Performance across the financial markets remained mixed in February for the second consecutive month, with some data released during the month suggesting a potential stall in progress on the Federal Reserve’s (Fed’s) campaign to restore price stability to the U.S. economy. Global equities shrugged off a meaningful monthly rise in interest rates as U.S. large cap stocks (i.e., S&P 500 index) advanced to a new record high during February, demonstrating positive momentum that has persisted into the first half of March. Thematically, domestic equities continued their longstanding string of outperformance versus international, however the gains in emerging market equities nearly matched those of the U.S., buoyed by a bounce across Chinese stocks. The rate-sensitive corners of the bond market were pressured lower during the month as stubbornly elevated inflation contributed to a narrowing in the discounted path of Fed policy easing. This, in turn, led to a 34 basis point monthly rise in the yield on the 10-year U.S. Treasury Note, which ended February at 4.25%. Below investment-grade sectors such as high yield and bank loans saw gains amid a general risk-on tone. In real assets, real estate investment trusts (REITs) generated a nearly 2% total return in February despite the rise in interest rates, while commodity futures declined, and global listed infrastructure posted flat performance.

Economic Update

Disinflationary Momentum Stalls, Calling into Question the Need for Fed Easing

Realized inflationary data received in February highlighted the difficulty policymakers face when inflation is allowed to run “hot” for an extended period—despite the Fed’s best efforts to restore price stability without stoking a recession. Since initiating the tightening process in late 2021, the Fed’s balance sheet has shrunk more than $1 trillion, the policy rate has been raised 525 basis points—the highest level since 2001—and aggregate banking system reserves have been drained to the tune of approximately $700 billion.

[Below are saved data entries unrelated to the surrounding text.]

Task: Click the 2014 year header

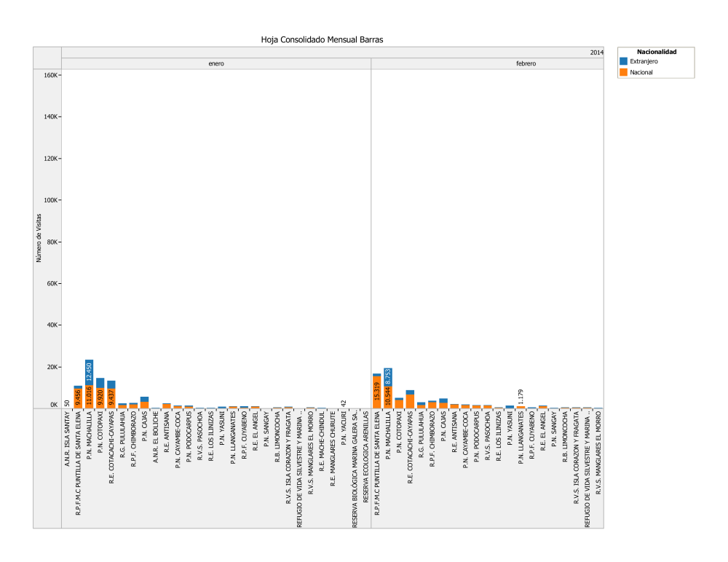Action: point(596,52)
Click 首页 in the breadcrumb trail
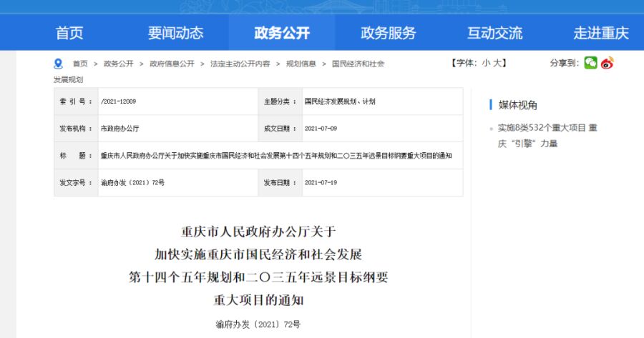This screenshot has height=338, width=644. (80, 64)
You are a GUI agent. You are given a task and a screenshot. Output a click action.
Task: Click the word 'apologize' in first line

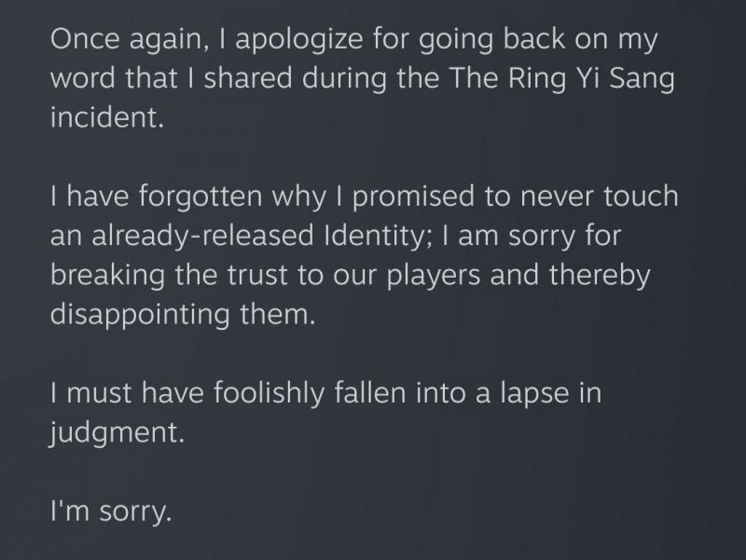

In spite of the aggressive policy, inflation rates have stubbornly not yet returned to the Fed’s 2% desired level. A complicating factor in recent months has been the relative outperformance of the U.S. economy, particularly when viewed versus key trading partners such as the euro zone, Japan, and China, with each of these major economies facing recessionary pressures.

In February, Bureau of Labor Statistics data showed the annual pace of core inflation, which excludes the volatile food and energy sectors, has held steady at 3.9%, essentially matching the pace witnessed since October and nearly doubling the Fed’s 2% target. Moreover, alternative measures of core cost pressures—such as the Atlanta Fed’s sticky CPI series and the closely watched “supercore” series, which measures core services inflation less housing—not only appear to be stabilizing comfortably above the Fed’s target, they also appear to be reaccelerating.


1 Core CPI

 

After telegraphing three 25 basis point rate cuts in 2024 at their December 2023 policy meeting via dovish updates to their Summary of Economic Projections dot plot, the Fed is faced with a tricky conundrum as inflation continues to run meaningfully above mandate, domestic stock prices have ascended to record highs, credit spreads have narrowed to near record tight levels, and both gold and bitcoin spot prices have surged to fresh record highs.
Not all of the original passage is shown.